The experimentation was supposed to begin in September, but hasn’t started yet.

“The project is on standby while we wait for the CNIL [privacy authority],” said Philippe Albert, the principal of Nice’s Les Eucalyptus high school.

According to the region’s decision, the facial recognition test — part of a €45 million package to make high schools safer — aims to streamline student identification, fight identity theft and detect intruders. The technology is provided free of charge by U.S. tech company Cisco, which signed a memorandum of understanding with the region.

Gaëtan Feige, who is in charge of innovation at Cisco France, said the planned system was protective of students’ biometric data.

“The biometric profiles of each student who will have given their consent will be kept temporarily on a database inside the high school,” he said. The students’ personal data, which won’t be transferred to the cloud and will be individually encrypted, will be erased when they decide to stop participating in the test.

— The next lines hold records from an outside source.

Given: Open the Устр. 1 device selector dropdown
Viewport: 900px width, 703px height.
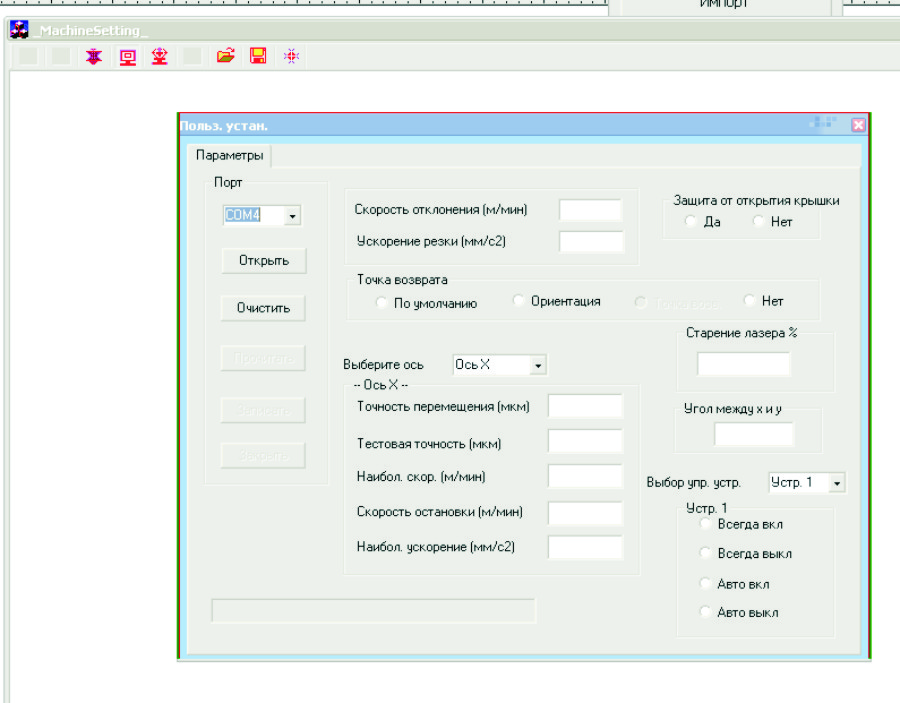Looking at the screenshot, I should click(x=836, y=483).
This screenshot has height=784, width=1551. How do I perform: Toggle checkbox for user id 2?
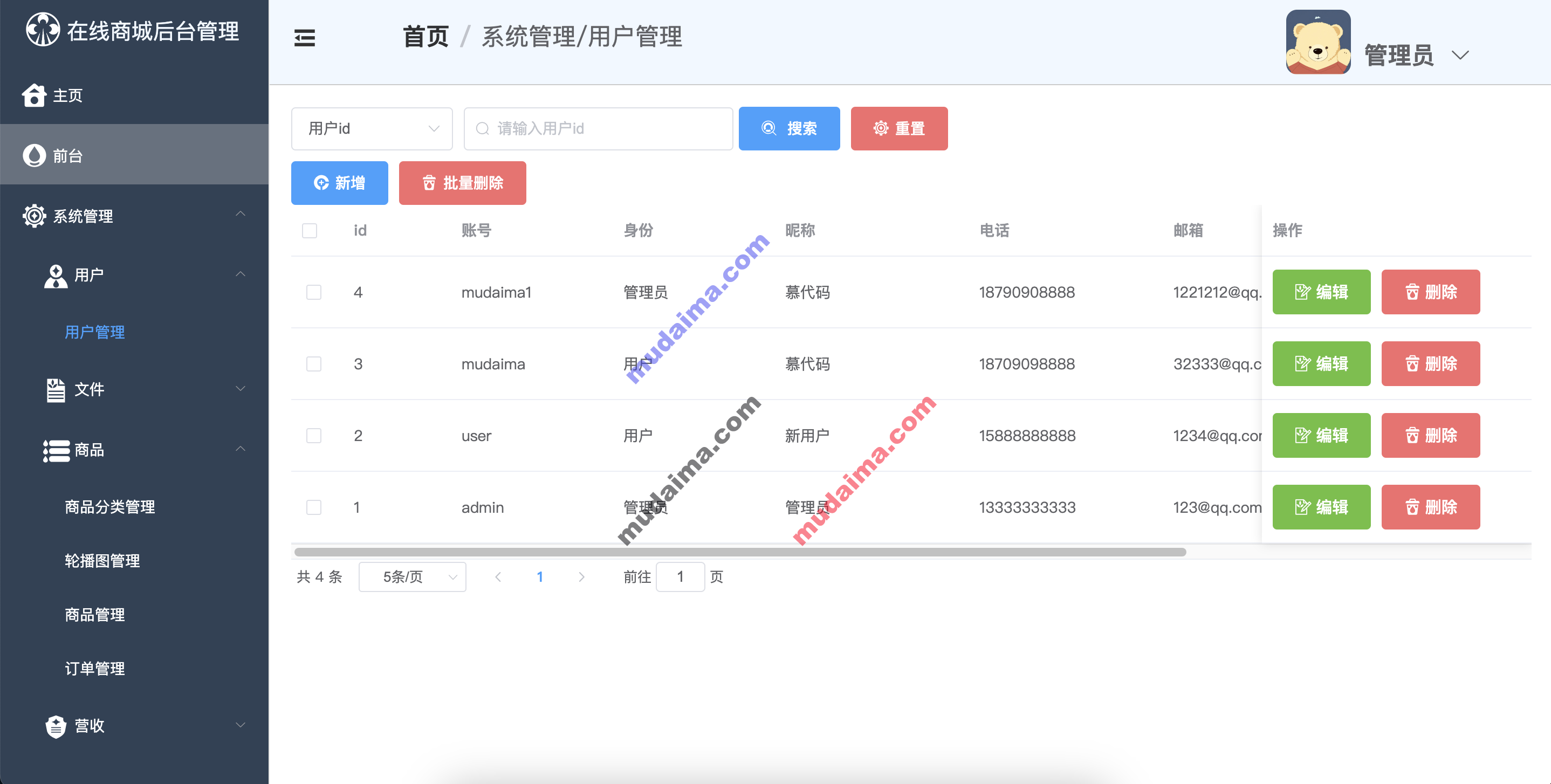(313, 434)
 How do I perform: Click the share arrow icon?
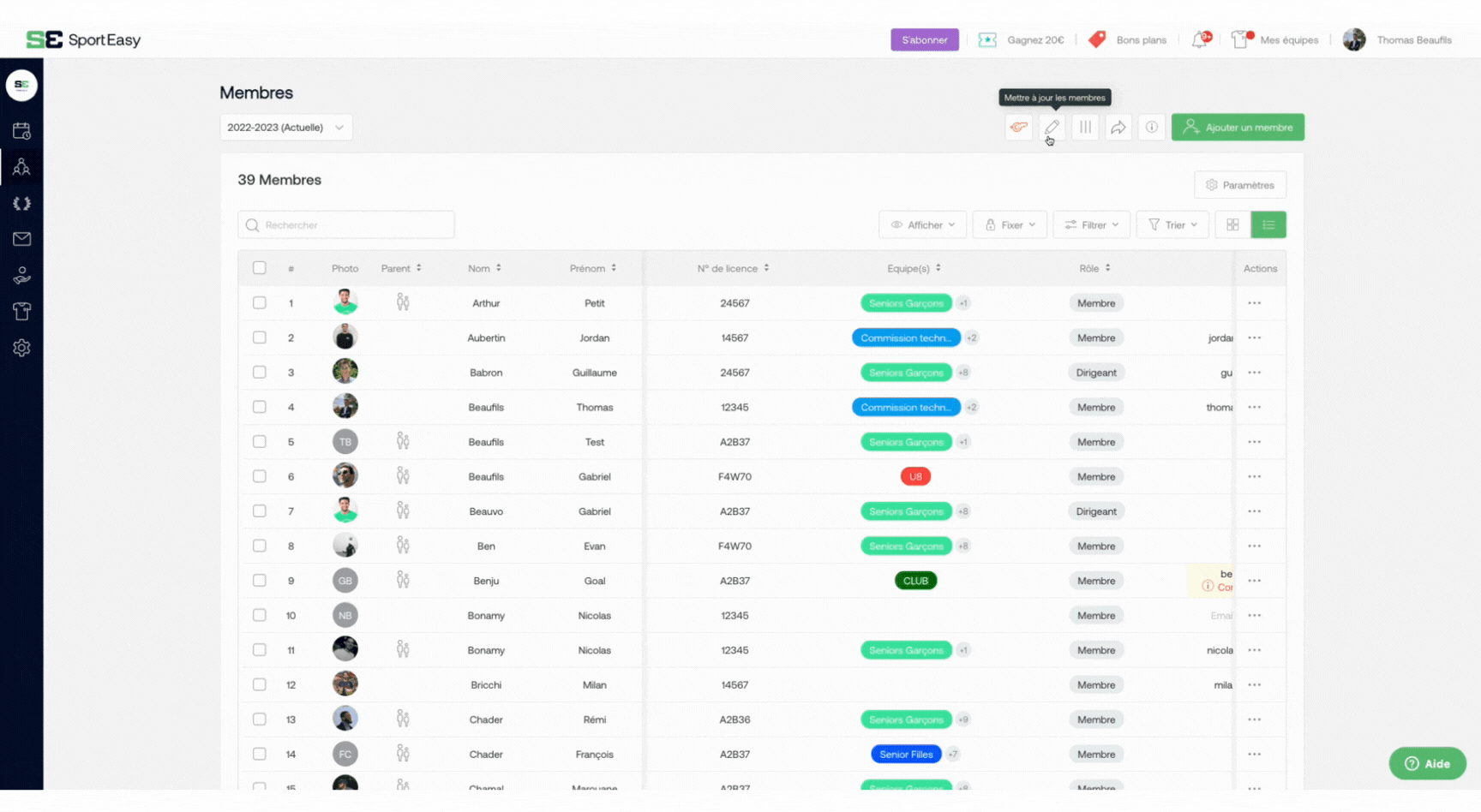pos(1118,128)
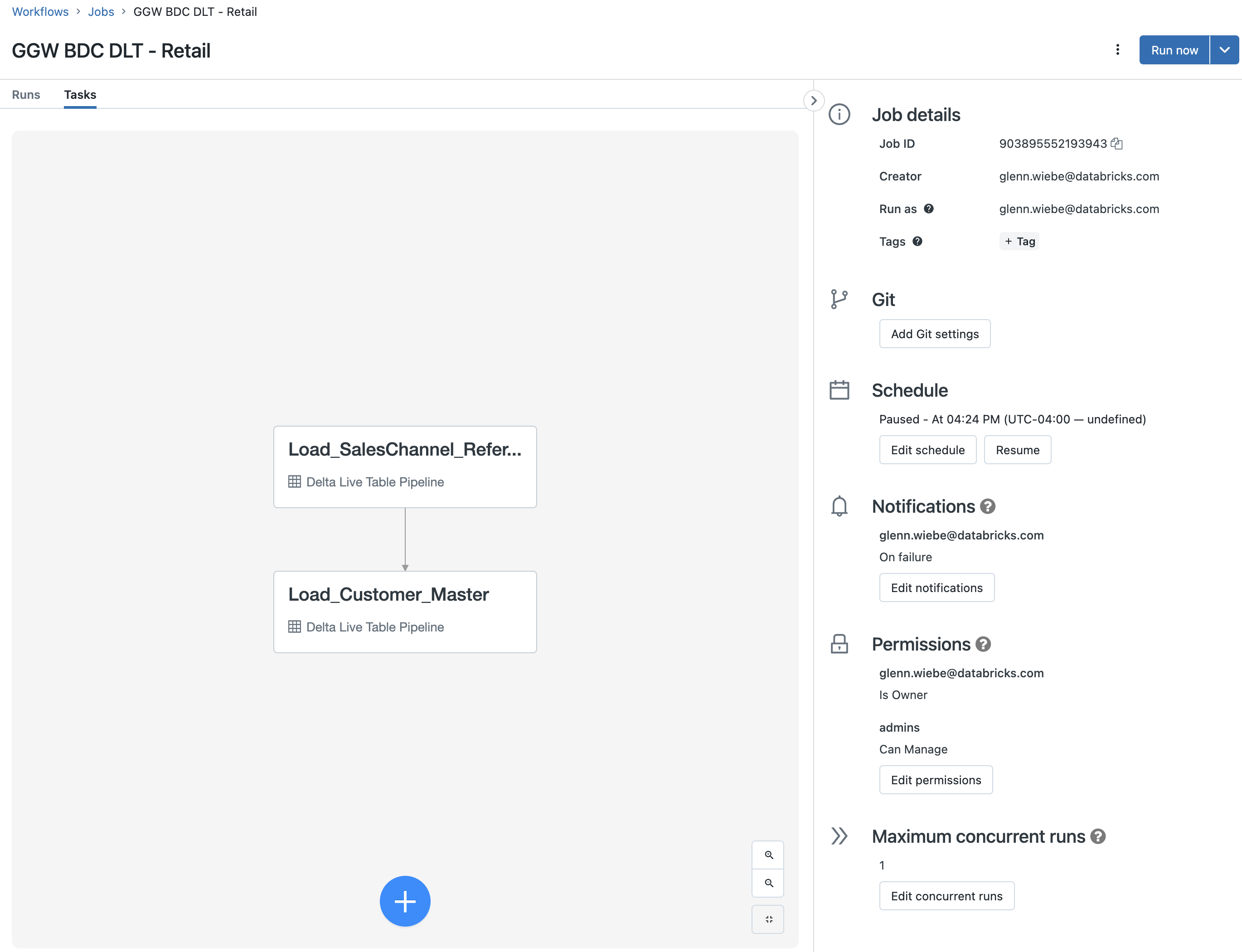Click the fit-to-view icon in canvas

tap(768, 919)
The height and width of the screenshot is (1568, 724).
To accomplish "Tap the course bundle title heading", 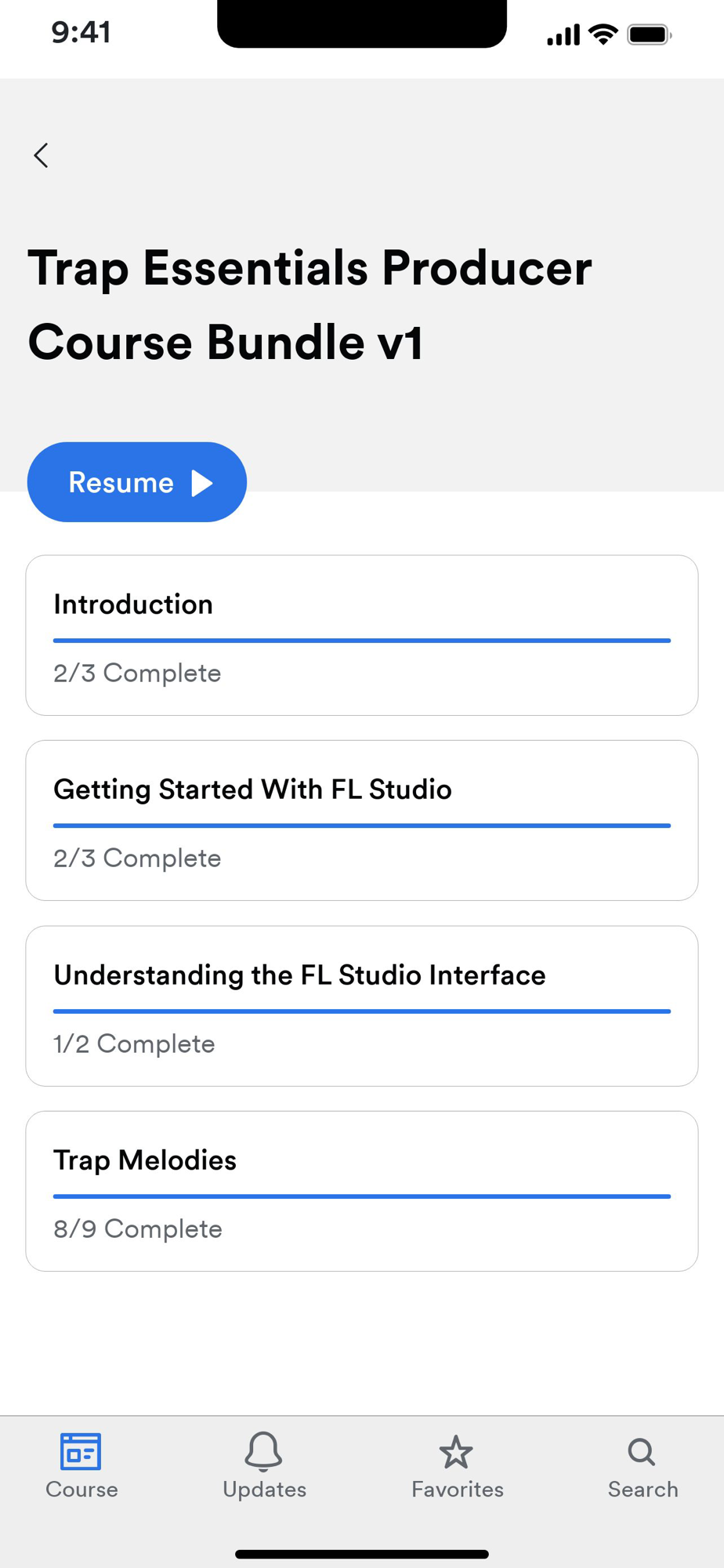I will pos(310,304).
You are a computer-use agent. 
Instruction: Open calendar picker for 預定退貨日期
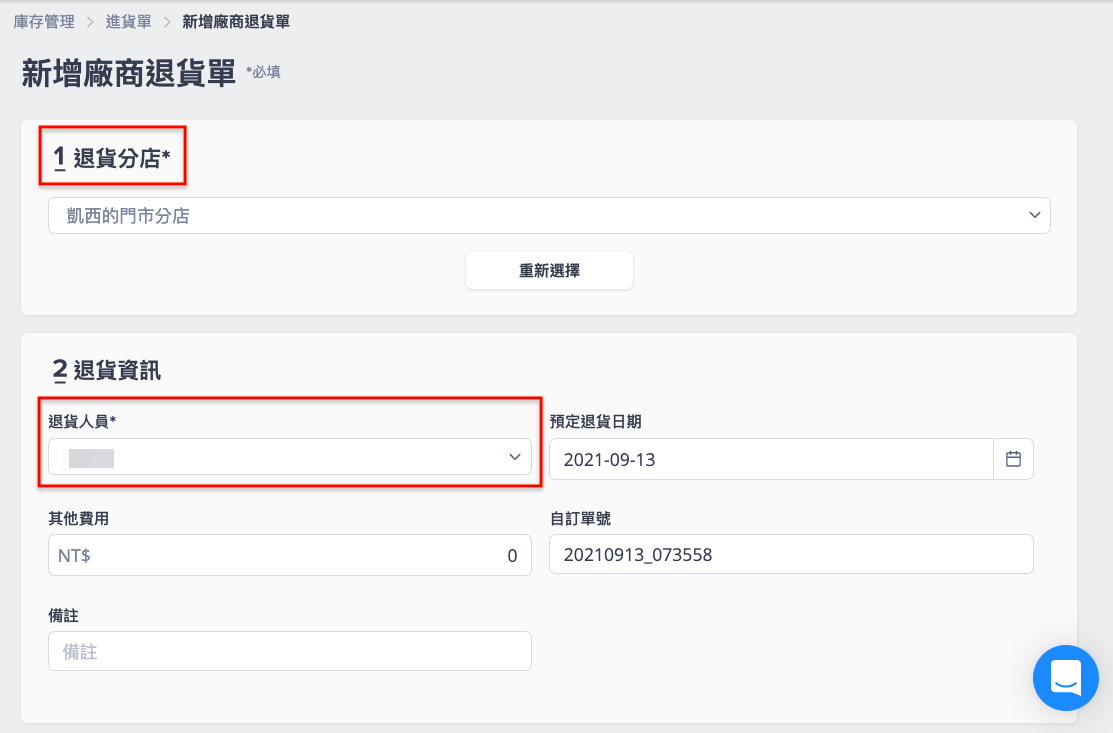(x=1013, y=459)
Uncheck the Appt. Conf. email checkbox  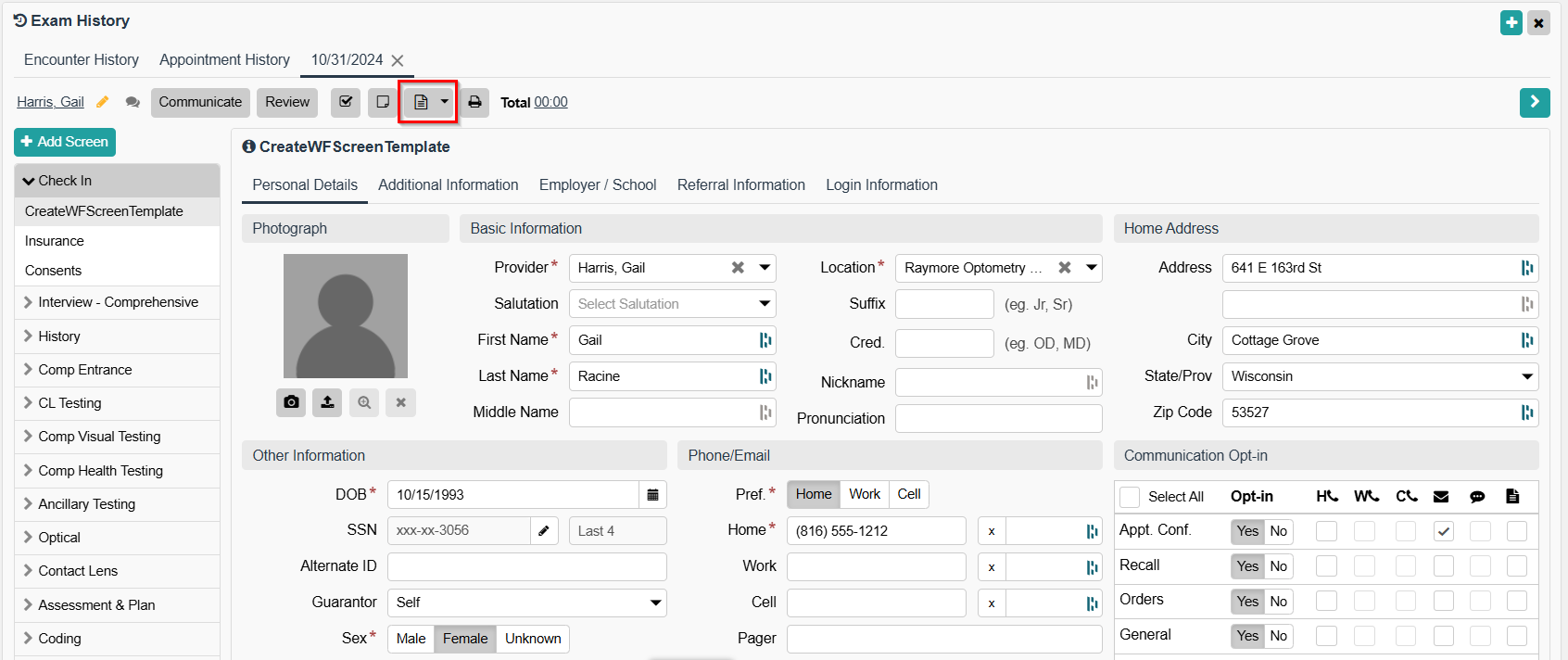[x=1443, y=531]
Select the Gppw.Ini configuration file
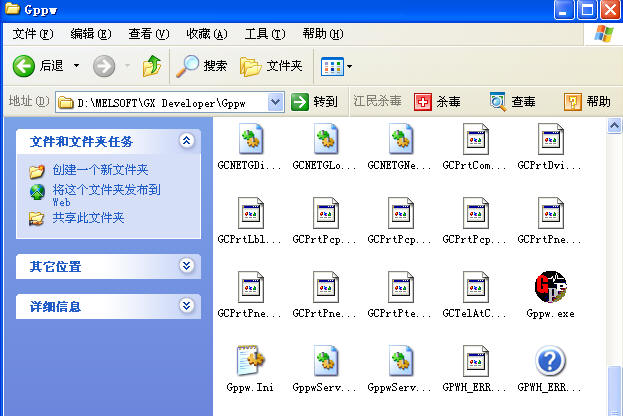 (250, 361)
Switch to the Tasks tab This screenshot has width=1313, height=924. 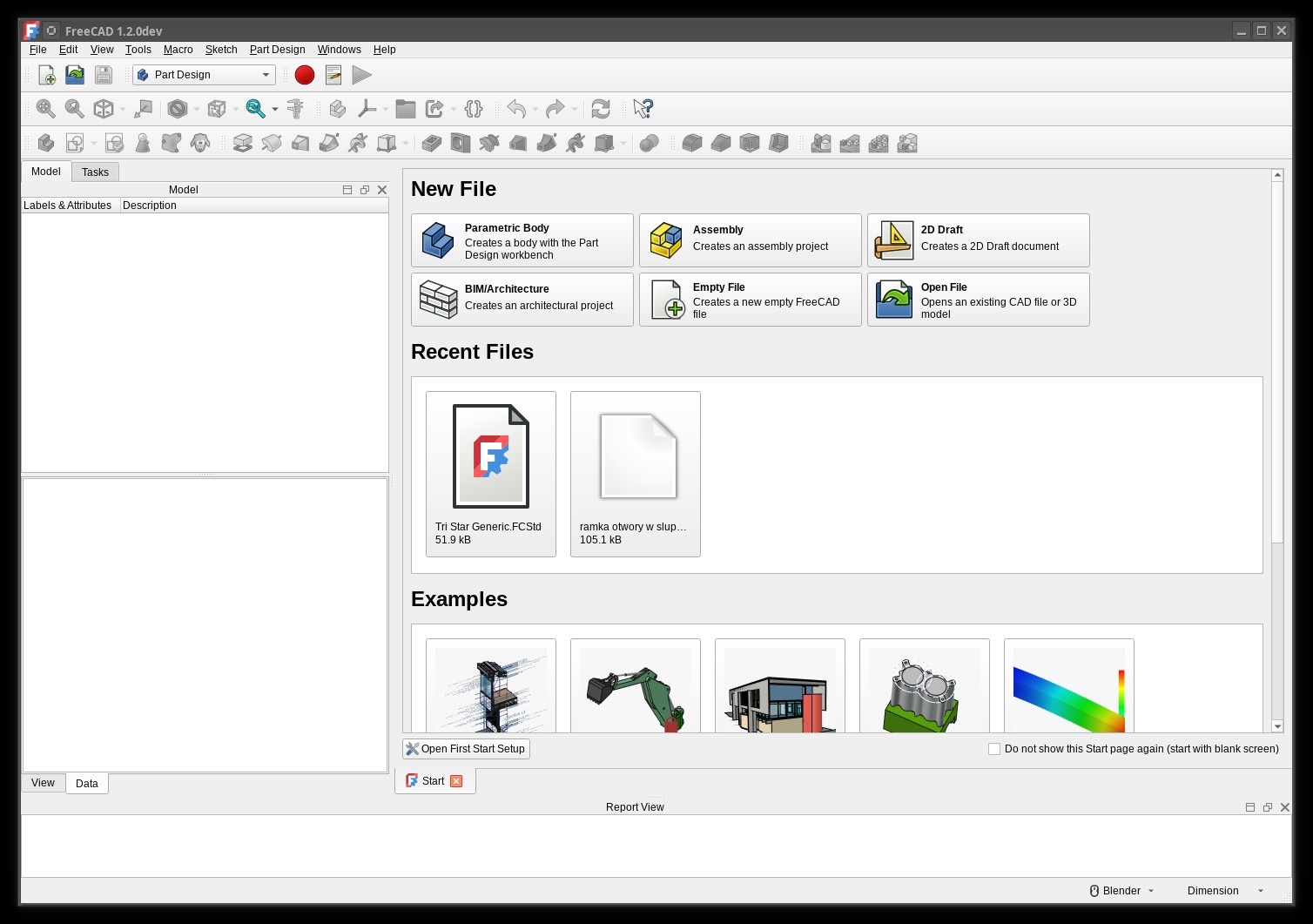tap(95, 172)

The CNIL will give an opinion about the experiment around mid-October, said Thomas Dautieu, the data protection authority’s director for compliance. “What’s at stake is to determine whether using facial recognition in high schools is justified.”

If the experiment gets the green light, it will be a first in France.

In August, the Swedish data protection authority fined a high school under the GDPR because it was using facial recognition, arguing the students’ consent could not be freely given because the school administration has a moral authority over them.

‘Outdated’ legal framework

In Brussels, the European Commission suggested over the summer a future EU-wide legal instrument on goods and services powered by artificial intelligence, including facial recognition.

But on the national level, La Quadrature du Net’s Drago decries a lack of public debate about facial recognition.

“In France, there is no debate on those technologies and the impact they can have on our rights and freedoms,” he said. “The GDPR is too vast, too vague, and is not enough,” he added. 

While the GDPR applies for the use of facial recognition in high schools, deploying such technology in the context of criminal offenses, for example to track down people sought by the police, requires a decree from the Council of State built on an opinion from the CNIL.

“The legal framework for facial recognition in public spaces is a bit outdated,” conceded Dautieu from the CNIL. “[Facial recognition] is a growth market and companies are providing their services, but it is high time the legislators dealt with the issue,” he said.

Unlike in California, there is so far little appetite in the French parliament for a ban on facial recognition tools. Instead, MPs have called for a legislative framework on experimentation with such technology.

For the CNRS’s Mucchielli, a legal framework is “fundamental.”

“The development of technologies of control benefits from the weight of a technology myth in the Western psyche: That technology necessarily means progress, and is necessarily more effective than humans,” he said.